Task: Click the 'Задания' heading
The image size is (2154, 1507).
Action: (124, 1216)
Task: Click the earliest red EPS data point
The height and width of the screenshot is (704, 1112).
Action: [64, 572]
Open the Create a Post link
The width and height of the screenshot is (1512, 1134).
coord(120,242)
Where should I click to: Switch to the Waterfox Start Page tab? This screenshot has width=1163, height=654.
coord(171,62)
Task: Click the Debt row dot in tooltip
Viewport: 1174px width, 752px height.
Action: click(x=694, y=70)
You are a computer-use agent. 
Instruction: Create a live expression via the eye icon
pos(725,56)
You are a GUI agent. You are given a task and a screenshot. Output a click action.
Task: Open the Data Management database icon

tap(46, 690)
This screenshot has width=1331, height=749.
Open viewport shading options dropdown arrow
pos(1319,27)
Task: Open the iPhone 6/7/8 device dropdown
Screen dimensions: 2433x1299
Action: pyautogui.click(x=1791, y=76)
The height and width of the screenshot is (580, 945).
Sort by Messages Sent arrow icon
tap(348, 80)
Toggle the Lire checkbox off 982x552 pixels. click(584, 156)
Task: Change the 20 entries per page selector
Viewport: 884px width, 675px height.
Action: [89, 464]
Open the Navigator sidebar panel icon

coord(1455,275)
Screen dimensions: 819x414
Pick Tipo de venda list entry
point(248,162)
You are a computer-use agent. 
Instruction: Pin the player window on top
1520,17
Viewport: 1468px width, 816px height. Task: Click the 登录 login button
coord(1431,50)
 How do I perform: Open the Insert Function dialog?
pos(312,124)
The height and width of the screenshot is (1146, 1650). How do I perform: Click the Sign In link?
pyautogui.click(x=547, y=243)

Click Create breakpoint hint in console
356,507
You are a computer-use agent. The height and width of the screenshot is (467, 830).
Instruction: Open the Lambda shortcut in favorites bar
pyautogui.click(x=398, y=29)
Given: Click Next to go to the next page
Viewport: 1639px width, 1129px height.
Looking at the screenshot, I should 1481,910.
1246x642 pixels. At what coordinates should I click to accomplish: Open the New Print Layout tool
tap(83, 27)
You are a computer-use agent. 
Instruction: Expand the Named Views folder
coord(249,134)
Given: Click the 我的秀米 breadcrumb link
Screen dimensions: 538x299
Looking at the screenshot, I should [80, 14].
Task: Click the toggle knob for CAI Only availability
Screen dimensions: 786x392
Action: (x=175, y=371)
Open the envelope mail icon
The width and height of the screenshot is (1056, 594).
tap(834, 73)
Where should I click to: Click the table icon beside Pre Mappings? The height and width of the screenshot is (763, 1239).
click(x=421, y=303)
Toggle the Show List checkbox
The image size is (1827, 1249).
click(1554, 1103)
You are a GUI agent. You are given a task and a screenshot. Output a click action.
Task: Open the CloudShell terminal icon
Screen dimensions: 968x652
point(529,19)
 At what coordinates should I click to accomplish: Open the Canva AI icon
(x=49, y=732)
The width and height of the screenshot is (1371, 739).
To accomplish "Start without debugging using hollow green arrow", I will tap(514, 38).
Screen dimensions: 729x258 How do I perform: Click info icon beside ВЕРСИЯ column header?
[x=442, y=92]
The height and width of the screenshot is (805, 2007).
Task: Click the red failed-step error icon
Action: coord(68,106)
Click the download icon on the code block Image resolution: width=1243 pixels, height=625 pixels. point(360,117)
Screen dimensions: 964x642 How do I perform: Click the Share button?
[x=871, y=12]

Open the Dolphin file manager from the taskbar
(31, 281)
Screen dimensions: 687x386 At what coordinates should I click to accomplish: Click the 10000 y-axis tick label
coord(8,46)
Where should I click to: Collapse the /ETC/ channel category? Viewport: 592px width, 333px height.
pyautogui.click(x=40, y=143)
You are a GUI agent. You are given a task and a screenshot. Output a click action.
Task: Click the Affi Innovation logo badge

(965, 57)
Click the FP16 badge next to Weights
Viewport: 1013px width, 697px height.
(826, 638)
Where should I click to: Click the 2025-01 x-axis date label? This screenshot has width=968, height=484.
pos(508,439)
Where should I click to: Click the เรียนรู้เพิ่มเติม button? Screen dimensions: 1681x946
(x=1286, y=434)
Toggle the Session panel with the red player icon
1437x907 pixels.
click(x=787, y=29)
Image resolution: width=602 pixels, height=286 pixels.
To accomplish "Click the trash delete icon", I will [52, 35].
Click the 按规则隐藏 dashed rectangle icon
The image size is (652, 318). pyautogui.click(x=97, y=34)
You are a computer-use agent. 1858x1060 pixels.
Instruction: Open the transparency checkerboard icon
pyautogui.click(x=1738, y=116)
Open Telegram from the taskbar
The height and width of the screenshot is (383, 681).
====
Each line in the data that holds the string "will" needs to be copied.

- **REPLY TO THE TASK**
To accomplish "Start without debugging using hollow green arrow", I will tap(514, 38).
To accomplish "Click the trash delete icon", I will [52, 35].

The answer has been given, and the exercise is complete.